In its own words, the resolution “strongly urges the Dean of Students and Vice President for Student Affairs to revise the Medical Amnesty Policy to specify that medical amnesty may only be considered in the Conduct system for the assignment of bona-fide educational or treatment requirements.”
The resolution highlights the misleading nature of the College of William and Mary’s current medical amnesty policy, and seeks to make amnesty meaningful and effective. It currently allows the Office of Student Conduct to consider a student’s previous medical amnesty history during any later proceedings with either the Conduct or Honor Councils. These considerations could lead to punitive action against the student, which directly contradicts any sort of amnesty the student may have thought he or she had.
In response, the resolution calls for medical amnesty history to only be used in deciding “bona-fide educational or treatment requirements,” while simultaneously listing all punitive actions that should not be sanctioned against students for having a medical amnesty history.

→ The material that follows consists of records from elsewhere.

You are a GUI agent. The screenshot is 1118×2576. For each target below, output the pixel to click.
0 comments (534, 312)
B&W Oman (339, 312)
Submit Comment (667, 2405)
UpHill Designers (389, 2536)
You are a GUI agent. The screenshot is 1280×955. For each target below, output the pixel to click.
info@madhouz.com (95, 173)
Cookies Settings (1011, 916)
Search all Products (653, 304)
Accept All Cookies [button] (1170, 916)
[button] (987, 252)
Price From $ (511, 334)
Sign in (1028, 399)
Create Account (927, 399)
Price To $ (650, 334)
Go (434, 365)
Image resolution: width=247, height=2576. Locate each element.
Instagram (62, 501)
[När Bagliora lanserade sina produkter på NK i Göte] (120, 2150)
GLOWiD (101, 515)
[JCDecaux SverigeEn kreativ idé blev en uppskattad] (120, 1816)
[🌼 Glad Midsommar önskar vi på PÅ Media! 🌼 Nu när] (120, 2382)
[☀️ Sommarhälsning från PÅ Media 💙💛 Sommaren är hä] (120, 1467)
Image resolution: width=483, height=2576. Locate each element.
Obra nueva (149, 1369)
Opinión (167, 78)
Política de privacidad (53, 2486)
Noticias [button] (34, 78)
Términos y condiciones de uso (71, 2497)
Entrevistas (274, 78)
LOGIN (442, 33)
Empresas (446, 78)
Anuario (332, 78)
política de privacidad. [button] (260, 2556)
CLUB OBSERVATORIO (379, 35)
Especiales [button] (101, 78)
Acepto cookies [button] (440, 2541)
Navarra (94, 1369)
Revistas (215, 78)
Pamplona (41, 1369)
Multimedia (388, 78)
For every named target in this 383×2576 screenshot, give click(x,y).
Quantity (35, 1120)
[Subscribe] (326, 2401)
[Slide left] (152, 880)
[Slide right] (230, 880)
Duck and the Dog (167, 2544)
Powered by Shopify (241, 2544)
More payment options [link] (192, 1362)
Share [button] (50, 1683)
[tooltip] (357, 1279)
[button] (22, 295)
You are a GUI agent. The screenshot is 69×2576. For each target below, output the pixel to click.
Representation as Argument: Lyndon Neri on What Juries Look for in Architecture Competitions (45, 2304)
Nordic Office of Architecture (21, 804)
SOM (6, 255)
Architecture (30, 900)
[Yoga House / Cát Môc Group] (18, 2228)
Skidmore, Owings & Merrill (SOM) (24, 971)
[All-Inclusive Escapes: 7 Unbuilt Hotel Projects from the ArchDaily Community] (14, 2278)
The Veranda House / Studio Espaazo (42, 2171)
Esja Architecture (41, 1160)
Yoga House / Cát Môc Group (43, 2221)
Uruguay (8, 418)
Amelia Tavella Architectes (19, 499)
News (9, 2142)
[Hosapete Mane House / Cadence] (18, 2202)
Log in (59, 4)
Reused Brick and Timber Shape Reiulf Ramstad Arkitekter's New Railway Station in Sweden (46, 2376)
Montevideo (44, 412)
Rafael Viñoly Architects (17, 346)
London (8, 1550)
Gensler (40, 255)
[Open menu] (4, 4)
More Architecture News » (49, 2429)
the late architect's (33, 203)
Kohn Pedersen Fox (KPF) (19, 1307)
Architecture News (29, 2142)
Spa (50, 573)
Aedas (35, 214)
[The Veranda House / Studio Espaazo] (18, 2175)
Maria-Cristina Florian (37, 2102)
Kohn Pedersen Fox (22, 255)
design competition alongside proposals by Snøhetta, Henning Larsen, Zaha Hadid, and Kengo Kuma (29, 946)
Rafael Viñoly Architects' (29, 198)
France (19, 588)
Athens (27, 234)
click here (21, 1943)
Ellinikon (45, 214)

It also calls for the inclusion of a clear list of every possible educational and treatment requirement — a great start to a programming initiative.
The resolution also fully acknowledges and seeks to correct the negative implications of the current policy on student safety, and claims that medical amnesty first and foremost should promote student health. Because of the possible repercussions of a medical amnesty history on subsequent proceedings of College policy violations, students hesitate to call for help and invoke medical amnesty.
Rather than invite students to seek help during alcohol crisis situations, the current amnesty policy forces students to make a decision between their health and their record, and student safety may be sacrificed as a result. The resolution speaks to the Student Assembly’s genuine concern for student health and is a productive and meaningful step towards its promotion. Too much is at risk in matters of alcohol poisoning for the school to continue with a misleading and ineffective amnesty policy, and the senate’s resolution would go a ways toward solving this problem.
The senate’s Medical Amnesty Reform Resolution is a clear, well-researched and purposeful resolution. It not only addresses the extremely pertinent problem of student health on campus, but also provides a well thought-out solution for a revised policy. The senate leveraged its limited power towards a necessary goal that will hopefully be well-received by the administration for the betterment of student life and health.